(Beginning of AVAILABLE DATA)

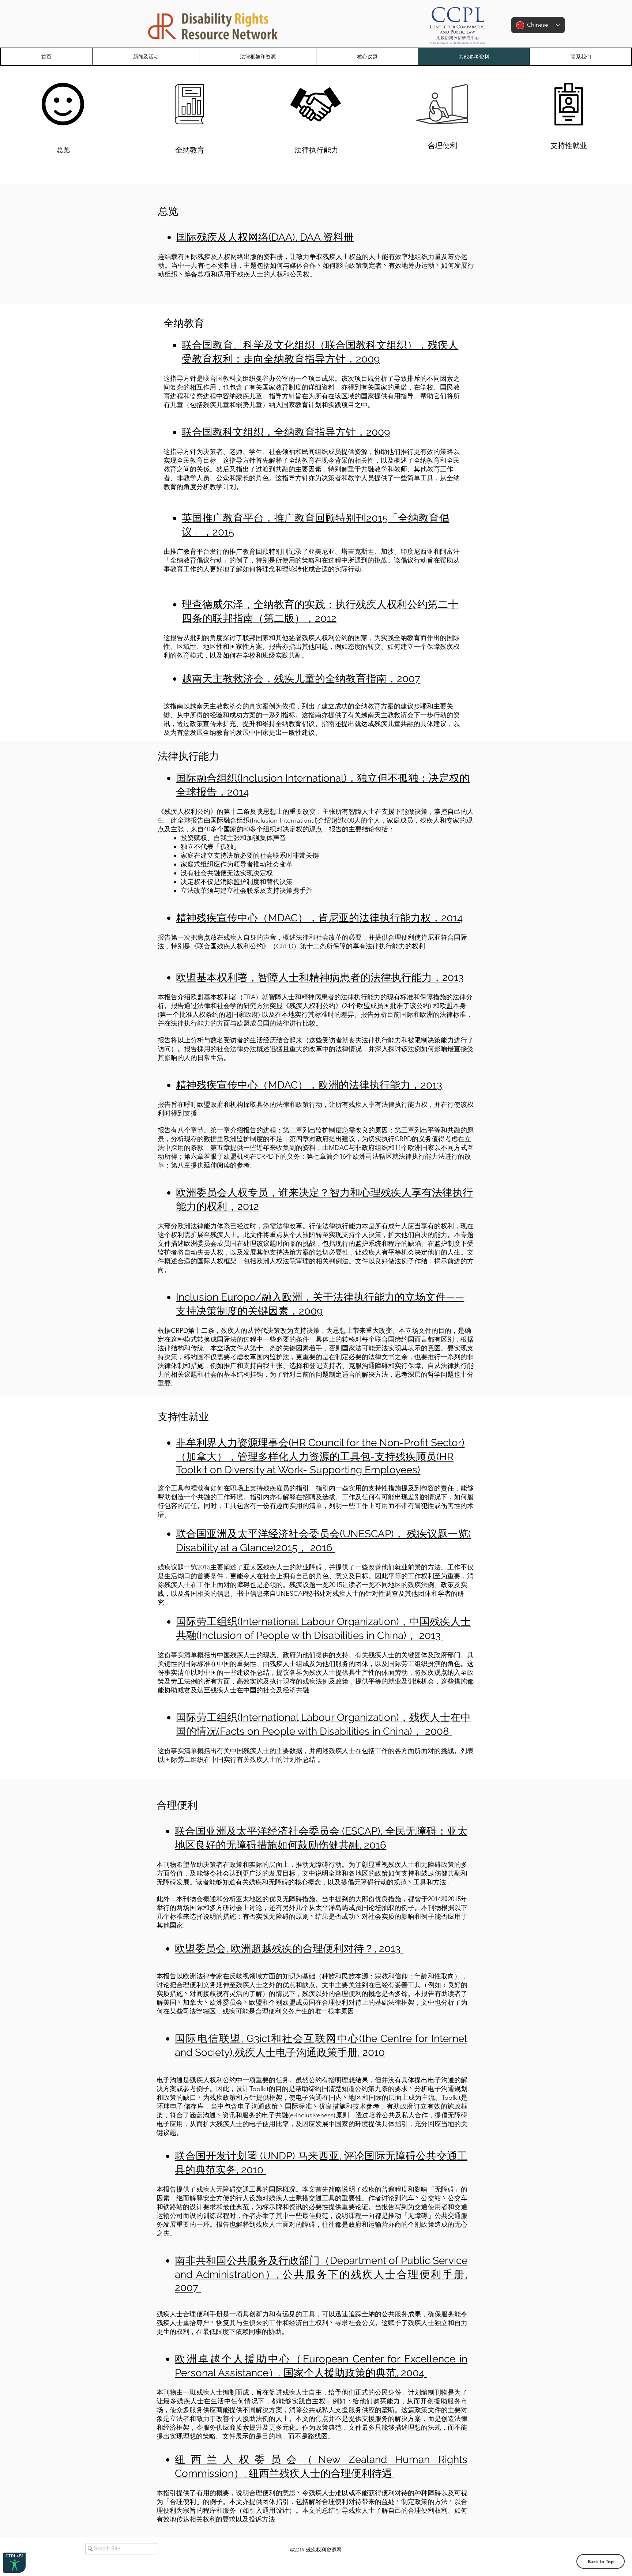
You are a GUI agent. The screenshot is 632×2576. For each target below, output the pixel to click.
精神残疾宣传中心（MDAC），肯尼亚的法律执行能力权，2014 (319, 918)
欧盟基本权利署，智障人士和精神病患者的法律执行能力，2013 (320, 977)
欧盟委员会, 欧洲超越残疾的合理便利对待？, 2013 (289, 1949)
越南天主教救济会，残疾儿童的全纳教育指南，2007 (301, 679)
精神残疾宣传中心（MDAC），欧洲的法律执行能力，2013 (309, 1085)
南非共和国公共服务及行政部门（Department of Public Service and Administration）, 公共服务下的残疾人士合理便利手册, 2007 (321, 2274)
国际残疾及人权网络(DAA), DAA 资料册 (265, 237)
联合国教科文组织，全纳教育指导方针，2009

(End of AVAILABLE DATA)

> _TASK DETAILS_
Copy out each line carrying the string "MDAC" from the data.

> _TASK RESULT_
精神残疾宣传中心（MDAC），肯尼亚的法律执行能力权，2014 (319, 918)
精神残疾宣传中心（MDAC），欧洲的法律执行能力，2013 (309, 1085)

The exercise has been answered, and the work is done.